__AIM OF THE TASK__
Write the entries below out again without a single difference.

__Stored data__

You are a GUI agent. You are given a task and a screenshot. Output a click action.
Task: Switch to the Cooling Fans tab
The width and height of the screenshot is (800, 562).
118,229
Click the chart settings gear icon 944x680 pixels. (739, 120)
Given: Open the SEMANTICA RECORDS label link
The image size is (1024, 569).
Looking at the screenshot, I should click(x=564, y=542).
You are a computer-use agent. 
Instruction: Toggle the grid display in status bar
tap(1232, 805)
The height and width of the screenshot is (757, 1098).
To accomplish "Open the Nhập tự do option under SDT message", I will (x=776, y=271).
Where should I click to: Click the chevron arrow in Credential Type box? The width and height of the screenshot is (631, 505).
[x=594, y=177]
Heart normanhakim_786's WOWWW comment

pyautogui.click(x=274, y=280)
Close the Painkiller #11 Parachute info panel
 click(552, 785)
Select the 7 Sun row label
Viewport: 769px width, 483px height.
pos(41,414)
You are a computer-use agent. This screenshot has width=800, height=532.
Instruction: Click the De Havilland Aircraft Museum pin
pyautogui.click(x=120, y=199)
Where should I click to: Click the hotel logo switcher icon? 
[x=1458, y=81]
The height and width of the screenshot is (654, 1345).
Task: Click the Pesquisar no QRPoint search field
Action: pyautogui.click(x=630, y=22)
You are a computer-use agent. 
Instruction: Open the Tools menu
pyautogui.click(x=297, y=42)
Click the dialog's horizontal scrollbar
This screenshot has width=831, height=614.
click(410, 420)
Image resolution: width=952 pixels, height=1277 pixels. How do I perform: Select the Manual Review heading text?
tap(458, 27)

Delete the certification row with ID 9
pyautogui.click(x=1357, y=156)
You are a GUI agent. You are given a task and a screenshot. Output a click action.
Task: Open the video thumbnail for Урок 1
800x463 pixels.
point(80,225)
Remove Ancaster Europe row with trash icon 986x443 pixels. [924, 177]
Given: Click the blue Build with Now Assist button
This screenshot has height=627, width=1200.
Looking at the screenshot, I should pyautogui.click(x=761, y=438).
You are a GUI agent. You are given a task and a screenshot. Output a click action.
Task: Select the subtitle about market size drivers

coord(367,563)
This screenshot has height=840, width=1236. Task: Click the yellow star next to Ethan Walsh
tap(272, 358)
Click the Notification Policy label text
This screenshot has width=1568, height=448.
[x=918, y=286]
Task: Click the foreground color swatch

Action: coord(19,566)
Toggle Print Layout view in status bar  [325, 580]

__RESPONSE FOR THIS EXERCISE__
You are a GUI agent. You are given a task and a screenshot. Output a click action.
Task: Switch to the Cooling Fans tab
The width and height of the screenshot is (800, 562).
118,229
Click the chart settings gear icon 944x680 pixels. (739, 120)
Given: Open the SEMANTICA RECORDS label link
The image size is (1024, 569).
Looking at the screenshot, I should click(x=564, y=542).
You are a computer-use agent. 
Instruction: Toggle the grid display in status bar
tap(1232, 805)
The height and width of the screenshot is (757, 1098).
To accomplish "Open the Nhập tự do option under SDT message", I will (x=776, y=271).
Where should I click to: Click the chevron arrow in Credential Type box? The width and height of the screenshot is (631, 505).
[x=594, y=177]
Heart normanhakim_786's WOWWW comment

pyautogui.click(x=274, y=280)
Close the Painkiller #11 Parachute info panel
 click(552, 785)
Select the 7 Sun row label
Viewport: 769px width, 483px height.
pos(41,414)
You are a computer-use agent. This screenshot has width=800, height=532.
Instruction: Click the De Havilland Aircraft Museum pin
pyautogui.click(x=120, y=199)
Where should I click to: Click the hotel logo switcher icon? 
[x=1458, y=81]
The height and width of the screenshot is (654, 1345).
Task: Click the Pesquisar no QRPoint search field
Action: pyautogui.click(x=630, y=22)
You are a computer-use agent. 
Instruction: Open the Tools menu
pyautogui.click(x=297, y=42)
Click the dialog's horizontal scrollbar
This screenshot has width=831, height=614.
click(410, 420)
Image resolution: width=952 pixels, height=1277 pixels. How do I perform: Select the Manual Review heading text?
tap(458, 27)

Delete the certification row with ID 9
pyautogui.click(x=1357, y=156)
You are a GUI agent. You are given a task and a screenshot. Output a click action.
Task: Open the video thumbnail for Урок 1
800x463 pixels.
point(80,225)
Remove Ancaster Europe row with trash icon 986x443 pixels. [924, 177]
Given: Click the blue Build with Now Assist button
This screenshot has height=627, width=1200.
Looking at the screenshot, I should pyautogui.click(x=761, y=438).
You are a GUI agent. You are given a task and a screenshot. Output a click action.
Task: Select the subtitle about market size drivers

coord(367,563)
This screenshot has height=840, width=1236. Task: Click the yellow star next to Ethan Walsh
tap(272, 358)
Click the Notification Policy label text
This screenshot has width=1568, height=448.
[x=918, y=286]
Task: Click the foreground color swatch

Action: coord(19,566)
Toggle Print Layout view in status bar  [325, 580]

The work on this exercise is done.